Texte fourni:
────────────────
Au ciel ! Au ciel ! Au ciel !
Jésus ressuscité, apparaissant à ses disciples, leur disait : « Il fallait que s’accomplisse ce qui était annoncé par l’Écriture : les souffrances du Messie, sa résurrection d’entre les morts le troisième jour, et la conversion proclamée en son nom pour le pardon des péchés à toutes les nations, en commençant par Jérusalem. C’est vous qui en êtes les témoins. Et moi, je vais envoyer sur vous ce que mon Père a promis. Quant à vous, demeurez dans la ville jusqu’à ce que vous soyez revêtus d’une force venue d’en haut.» Puis ils les emmena jusque vers Béthanie, et, levant les mains, il les bénit. Tandis qu’il les bénissait, il se sépara d’eux et fut emporté au ciel. Ils se prosternèrent devant lui, puis ils retournèrent à Jérusalem, remplis de joie. Et ils étaient sans cesse dans le Temple à bénir Dieu.
Commentaire :
«J’irai la voir un jour.» Où ? En haut ? En bas? Au-dessus des nuages? Au sein de la terre ? Dans le schéol ? Jamais personne n’en est revenu. Qui peut dire le chemin, révéler ce que l’on y fait ? L’éternité, c’est long et ça ne finit plus.
────────────────
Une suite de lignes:
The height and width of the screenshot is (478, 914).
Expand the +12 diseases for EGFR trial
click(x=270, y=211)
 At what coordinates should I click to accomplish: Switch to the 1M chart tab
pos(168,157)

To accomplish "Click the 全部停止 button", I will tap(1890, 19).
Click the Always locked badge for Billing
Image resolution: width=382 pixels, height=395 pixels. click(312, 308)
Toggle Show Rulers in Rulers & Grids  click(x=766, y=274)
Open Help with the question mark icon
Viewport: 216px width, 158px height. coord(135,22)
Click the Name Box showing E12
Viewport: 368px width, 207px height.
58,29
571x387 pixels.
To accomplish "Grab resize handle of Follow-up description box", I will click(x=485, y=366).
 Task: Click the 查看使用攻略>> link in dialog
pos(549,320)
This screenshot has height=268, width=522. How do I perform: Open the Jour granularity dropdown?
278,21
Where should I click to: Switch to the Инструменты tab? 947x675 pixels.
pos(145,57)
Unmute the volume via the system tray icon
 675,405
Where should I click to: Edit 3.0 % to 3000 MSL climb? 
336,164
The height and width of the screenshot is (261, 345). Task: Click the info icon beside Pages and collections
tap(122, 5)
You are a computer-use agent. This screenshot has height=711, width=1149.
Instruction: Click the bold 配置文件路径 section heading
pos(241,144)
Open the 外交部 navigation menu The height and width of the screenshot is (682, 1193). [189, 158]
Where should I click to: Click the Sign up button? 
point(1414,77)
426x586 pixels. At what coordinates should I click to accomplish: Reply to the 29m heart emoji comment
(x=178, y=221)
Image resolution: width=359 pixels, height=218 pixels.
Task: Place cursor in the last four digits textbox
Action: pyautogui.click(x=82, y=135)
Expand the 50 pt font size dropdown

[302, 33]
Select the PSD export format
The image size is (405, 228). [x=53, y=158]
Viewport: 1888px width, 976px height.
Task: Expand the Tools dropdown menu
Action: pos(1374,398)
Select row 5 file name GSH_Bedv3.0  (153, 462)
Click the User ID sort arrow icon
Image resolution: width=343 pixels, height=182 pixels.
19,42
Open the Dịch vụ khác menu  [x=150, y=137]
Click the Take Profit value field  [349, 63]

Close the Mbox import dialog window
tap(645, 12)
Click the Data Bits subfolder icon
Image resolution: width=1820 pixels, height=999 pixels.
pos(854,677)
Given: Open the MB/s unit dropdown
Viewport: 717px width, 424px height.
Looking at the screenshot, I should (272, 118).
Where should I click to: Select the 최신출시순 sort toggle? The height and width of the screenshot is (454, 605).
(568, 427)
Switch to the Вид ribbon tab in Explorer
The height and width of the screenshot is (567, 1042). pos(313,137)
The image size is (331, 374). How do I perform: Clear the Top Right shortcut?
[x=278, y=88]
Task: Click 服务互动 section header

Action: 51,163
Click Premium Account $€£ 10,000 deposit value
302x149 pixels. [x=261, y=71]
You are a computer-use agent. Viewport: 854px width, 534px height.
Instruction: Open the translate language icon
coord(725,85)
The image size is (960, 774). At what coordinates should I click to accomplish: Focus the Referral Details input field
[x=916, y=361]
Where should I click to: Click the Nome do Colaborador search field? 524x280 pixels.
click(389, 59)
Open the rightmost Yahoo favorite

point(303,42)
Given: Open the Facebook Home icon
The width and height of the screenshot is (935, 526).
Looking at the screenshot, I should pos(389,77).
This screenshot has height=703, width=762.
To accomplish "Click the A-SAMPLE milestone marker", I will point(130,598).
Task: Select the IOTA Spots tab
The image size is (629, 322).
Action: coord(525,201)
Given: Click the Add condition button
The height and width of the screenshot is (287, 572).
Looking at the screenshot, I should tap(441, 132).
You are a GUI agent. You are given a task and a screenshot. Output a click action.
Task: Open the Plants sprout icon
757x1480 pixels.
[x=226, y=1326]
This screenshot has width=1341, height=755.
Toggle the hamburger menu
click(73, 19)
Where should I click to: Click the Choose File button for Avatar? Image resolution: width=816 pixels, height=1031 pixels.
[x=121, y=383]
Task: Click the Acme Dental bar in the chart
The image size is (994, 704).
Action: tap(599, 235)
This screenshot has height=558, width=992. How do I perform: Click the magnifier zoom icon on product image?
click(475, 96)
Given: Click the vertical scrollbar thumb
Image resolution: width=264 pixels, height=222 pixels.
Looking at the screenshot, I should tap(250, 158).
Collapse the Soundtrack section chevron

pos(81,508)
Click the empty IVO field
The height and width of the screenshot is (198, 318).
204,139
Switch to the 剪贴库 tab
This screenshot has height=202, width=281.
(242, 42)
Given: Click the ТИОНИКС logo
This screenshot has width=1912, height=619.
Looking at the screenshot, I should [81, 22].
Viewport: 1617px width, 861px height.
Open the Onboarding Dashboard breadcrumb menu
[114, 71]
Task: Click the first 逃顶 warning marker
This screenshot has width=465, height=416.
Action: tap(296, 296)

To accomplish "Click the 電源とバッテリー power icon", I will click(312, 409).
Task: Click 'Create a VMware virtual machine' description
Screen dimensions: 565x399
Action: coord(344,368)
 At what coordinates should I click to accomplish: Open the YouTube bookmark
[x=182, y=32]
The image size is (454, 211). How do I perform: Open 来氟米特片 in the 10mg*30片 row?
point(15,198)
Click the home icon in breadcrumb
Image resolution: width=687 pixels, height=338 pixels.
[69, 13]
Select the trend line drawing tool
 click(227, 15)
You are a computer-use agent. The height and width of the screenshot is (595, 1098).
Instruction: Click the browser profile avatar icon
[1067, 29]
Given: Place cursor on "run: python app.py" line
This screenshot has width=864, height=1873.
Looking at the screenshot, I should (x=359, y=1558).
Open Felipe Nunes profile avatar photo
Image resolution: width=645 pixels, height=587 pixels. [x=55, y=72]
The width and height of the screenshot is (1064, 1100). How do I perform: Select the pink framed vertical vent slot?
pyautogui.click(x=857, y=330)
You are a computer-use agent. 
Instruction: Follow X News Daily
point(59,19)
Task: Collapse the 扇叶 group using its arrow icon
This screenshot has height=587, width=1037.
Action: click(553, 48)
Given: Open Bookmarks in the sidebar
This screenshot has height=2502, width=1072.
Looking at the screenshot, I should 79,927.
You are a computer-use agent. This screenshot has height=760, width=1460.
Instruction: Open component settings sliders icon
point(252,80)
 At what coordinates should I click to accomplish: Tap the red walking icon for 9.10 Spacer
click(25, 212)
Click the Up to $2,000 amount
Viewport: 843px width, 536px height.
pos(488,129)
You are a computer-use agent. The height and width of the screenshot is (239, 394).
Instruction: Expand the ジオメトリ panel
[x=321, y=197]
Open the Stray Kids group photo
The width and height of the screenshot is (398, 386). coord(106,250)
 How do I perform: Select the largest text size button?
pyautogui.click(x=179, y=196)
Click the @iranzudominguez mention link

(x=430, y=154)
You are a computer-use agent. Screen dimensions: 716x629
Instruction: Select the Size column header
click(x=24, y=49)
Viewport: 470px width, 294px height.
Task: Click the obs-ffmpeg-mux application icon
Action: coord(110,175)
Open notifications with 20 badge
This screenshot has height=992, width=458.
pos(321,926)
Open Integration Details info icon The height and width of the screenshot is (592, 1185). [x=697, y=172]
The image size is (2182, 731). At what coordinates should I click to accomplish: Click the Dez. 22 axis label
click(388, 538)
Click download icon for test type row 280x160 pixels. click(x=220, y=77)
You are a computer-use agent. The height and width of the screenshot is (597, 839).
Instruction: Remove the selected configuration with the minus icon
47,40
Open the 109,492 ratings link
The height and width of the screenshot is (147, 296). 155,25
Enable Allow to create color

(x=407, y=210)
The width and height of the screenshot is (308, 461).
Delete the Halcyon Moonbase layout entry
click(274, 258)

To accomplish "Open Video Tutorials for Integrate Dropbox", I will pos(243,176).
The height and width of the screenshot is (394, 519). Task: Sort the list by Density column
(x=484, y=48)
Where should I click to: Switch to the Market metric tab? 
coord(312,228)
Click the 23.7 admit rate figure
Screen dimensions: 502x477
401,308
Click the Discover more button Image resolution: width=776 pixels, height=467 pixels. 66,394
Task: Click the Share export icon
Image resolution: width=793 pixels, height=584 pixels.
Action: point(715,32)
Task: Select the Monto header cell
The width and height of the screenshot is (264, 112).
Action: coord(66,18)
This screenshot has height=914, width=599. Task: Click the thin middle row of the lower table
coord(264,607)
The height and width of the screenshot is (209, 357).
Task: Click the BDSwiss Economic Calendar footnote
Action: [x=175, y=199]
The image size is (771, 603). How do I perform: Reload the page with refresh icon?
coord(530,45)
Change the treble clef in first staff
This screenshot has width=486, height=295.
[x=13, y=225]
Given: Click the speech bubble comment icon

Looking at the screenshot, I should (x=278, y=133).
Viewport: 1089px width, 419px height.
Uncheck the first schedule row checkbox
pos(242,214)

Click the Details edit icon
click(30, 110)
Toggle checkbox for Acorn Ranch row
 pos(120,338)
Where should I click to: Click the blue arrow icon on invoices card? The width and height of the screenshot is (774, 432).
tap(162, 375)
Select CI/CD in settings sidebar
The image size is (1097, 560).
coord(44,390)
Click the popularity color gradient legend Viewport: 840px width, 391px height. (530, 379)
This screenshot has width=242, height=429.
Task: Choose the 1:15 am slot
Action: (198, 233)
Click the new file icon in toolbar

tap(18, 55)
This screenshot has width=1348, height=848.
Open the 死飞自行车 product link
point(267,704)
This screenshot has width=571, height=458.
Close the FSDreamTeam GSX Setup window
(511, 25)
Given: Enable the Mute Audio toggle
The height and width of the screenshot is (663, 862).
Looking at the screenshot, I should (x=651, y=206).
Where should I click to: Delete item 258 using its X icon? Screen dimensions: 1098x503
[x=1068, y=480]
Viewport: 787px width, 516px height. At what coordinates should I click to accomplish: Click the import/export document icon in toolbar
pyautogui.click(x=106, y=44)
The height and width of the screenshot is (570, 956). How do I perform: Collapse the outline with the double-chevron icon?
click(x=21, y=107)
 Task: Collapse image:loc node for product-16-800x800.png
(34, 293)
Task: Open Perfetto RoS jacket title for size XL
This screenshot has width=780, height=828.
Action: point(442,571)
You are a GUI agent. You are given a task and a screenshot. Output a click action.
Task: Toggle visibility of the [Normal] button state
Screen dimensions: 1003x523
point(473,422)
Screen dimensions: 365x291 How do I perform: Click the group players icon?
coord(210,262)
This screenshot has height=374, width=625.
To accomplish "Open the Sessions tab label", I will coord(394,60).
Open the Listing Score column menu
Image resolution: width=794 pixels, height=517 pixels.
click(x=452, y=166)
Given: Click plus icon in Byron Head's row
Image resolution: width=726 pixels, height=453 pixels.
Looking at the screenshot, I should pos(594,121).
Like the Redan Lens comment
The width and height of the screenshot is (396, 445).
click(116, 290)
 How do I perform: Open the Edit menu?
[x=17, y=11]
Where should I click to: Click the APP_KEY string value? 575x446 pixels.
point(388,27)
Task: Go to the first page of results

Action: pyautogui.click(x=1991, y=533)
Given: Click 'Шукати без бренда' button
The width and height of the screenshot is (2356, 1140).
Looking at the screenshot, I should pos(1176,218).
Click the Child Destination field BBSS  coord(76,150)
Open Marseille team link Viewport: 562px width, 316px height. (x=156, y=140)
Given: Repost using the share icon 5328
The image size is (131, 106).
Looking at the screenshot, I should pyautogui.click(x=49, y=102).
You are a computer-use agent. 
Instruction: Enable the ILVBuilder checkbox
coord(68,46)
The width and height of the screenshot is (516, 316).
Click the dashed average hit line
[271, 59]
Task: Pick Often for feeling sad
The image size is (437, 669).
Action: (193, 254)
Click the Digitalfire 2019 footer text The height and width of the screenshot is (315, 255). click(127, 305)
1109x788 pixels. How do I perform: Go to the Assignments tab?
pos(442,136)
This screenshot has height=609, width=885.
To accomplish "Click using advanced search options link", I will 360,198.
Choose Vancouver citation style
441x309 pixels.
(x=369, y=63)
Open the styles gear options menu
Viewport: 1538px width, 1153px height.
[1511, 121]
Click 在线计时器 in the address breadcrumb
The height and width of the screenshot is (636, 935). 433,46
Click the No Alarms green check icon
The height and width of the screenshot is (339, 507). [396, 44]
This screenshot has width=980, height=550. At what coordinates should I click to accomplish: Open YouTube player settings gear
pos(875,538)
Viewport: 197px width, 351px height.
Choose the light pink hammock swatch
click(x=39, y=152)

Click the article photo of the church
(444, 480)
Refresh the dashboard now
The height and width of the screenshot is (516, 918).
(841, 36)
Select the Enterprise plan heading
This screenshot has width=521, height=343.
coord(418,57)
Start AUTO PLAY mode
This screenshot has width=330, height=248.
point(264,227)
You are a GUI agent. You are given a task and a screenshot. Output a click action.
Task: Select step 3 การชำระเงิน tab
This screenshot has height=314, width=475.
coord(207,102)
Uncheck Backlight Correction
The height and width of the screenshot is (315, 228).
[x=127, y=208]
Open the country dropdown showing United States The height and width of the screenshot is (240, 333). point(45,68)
────────────────
Demande:
Dans le texte fourni, où les disciples retournent-ils après que Jésus a été emporté au ciel ?

Réponse:
Ils retournent à Jérusalem, remplis de joie.